On a poussé la naïveté jusqu’à dire, dans un réglement colonial du 12 mars 1806, que s’il y a des inconvéniens à ce que les blancs puissent faire des libéralités aux affranchis et à leurs descendans, « il n’y en a aucun à ce que ces derniers en exercent envers les blancs ; que c’est même fournir à ces affranchis les moyens d’acquitter les devoirs de la reconnaissance à l’égard de leurs patrons ou autres, en leur permettant de rapporter le bienfait à sa source. »

L’intention de ces réglemens odieux et tyranniques est évidente : on ne veut pas que les hommes de couleur libres deviennent propriétaires[1].

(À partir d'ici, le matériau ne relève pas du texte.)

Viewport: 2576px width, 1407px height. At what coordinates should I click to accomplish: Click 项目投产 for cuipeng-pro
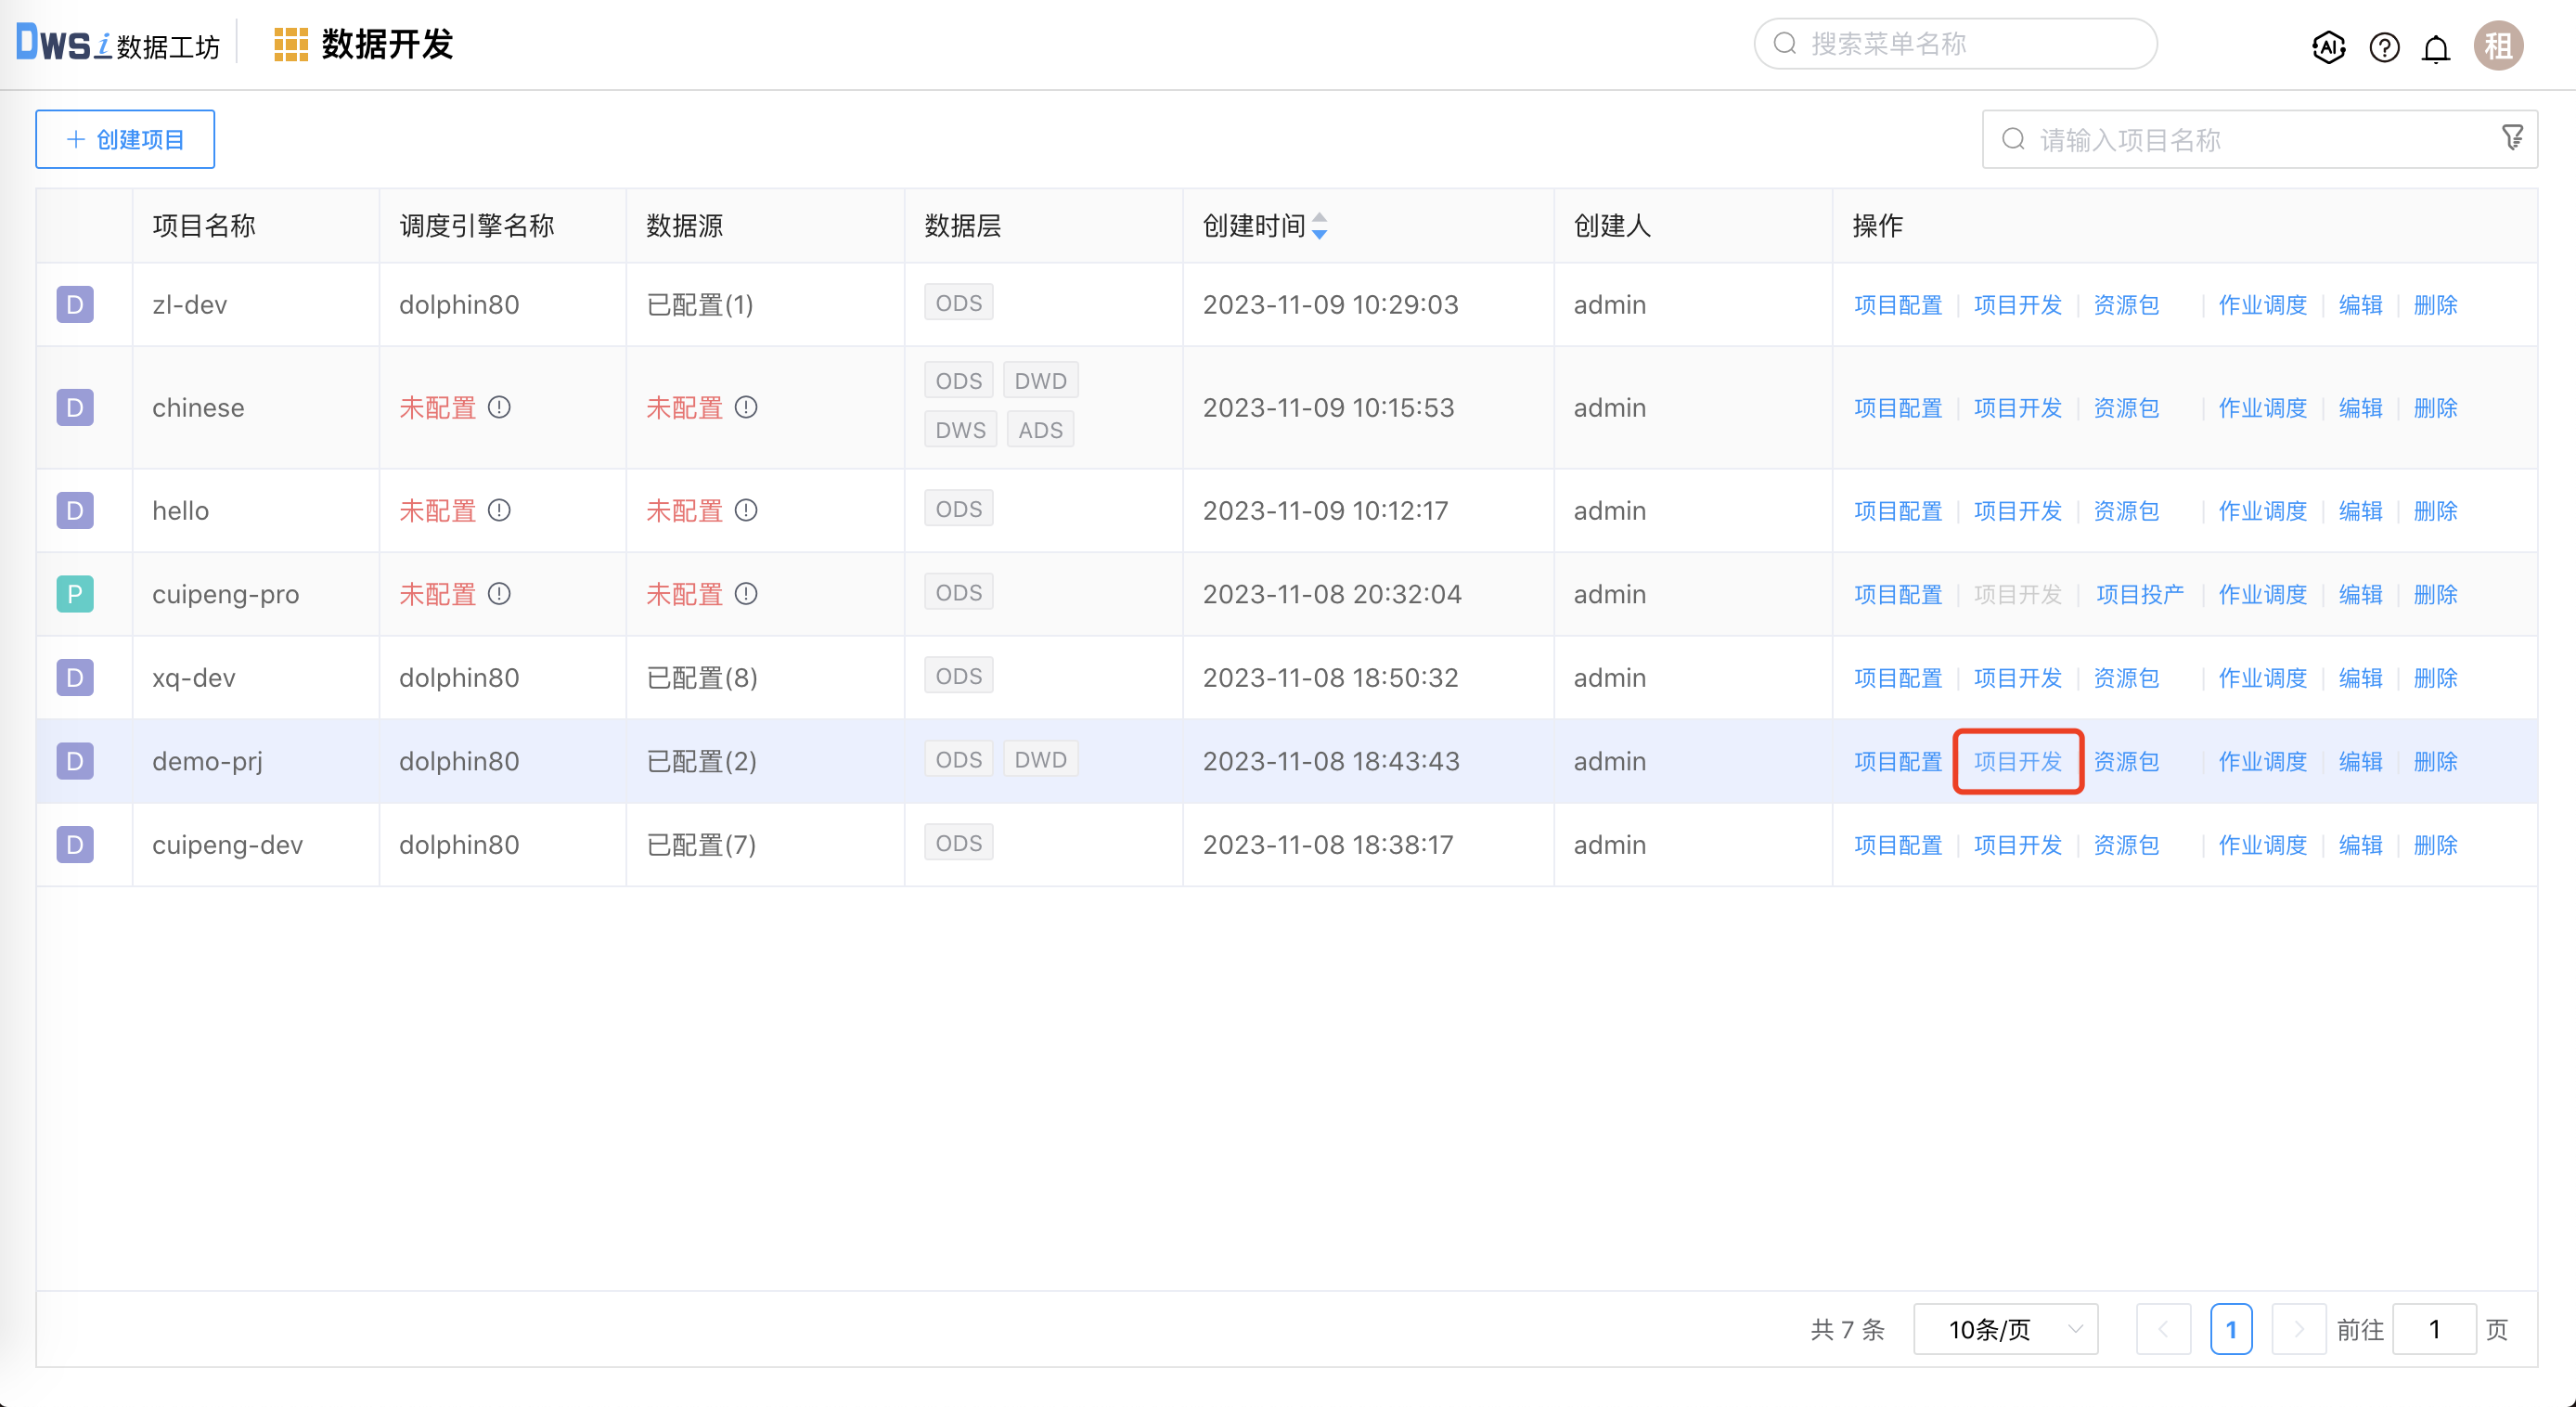(x=2141, y=593)
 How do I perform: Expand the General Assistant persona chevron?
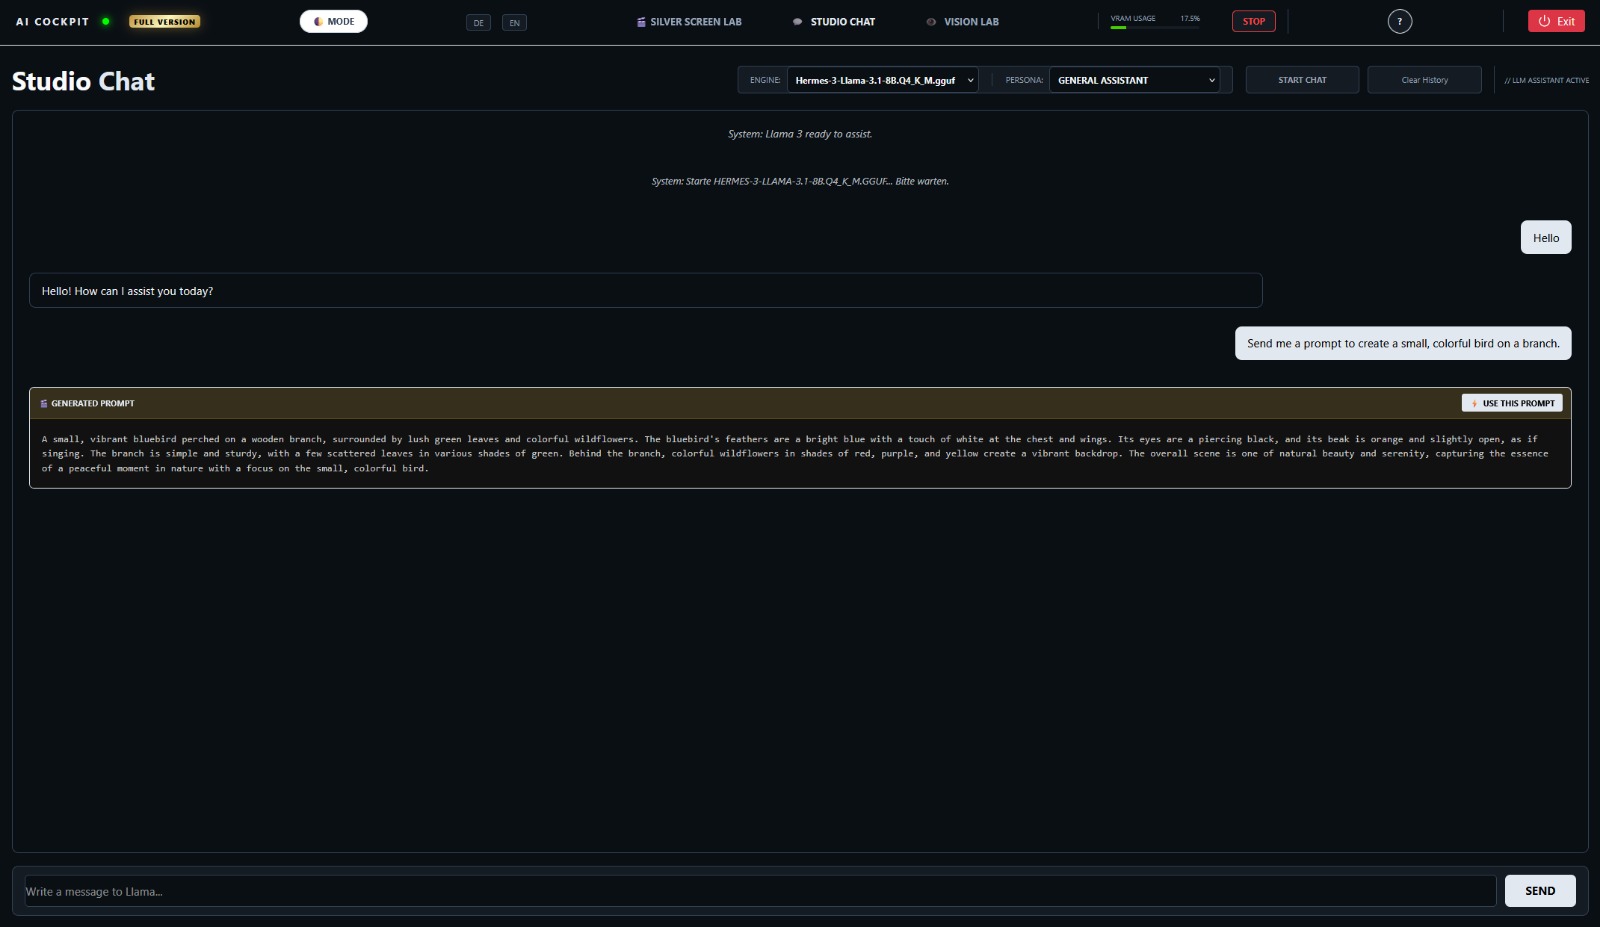click(1211, 80)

L’art. 6 d’un arrêté du 5 vendémiaire an XI, renouvelé du réglement du 6 novembre 1781 (art. 16), et d’un acte du 30 avril 1764, et confirmé lui-même par l’article 7 du réglement anglais du 1er novembre 1809, leur interdit l’exercice de la médecine, de la chirurgie et des autres arts libéraux. Pour terminer ce tableau de la situation des hommes de couleur, nous dirons qu’il ne leur suffit pas d’être réellement en possession de la liberté pour avoir droit d’en jouir. Ce n’est plus comme autrefois une présomption légale que l’on est né libre ; une jurisprudence récente[2] oblige les hommes de couleur à justifier à des époques très-rapprochées de leurs titres de liberté

  1. L’aveu formel en est consigné dans un acte des magistrats de la Guadeloupe du 7 brumaire an XIV.
  2. La première sommation de ce genre, date du 7 juillet 1720.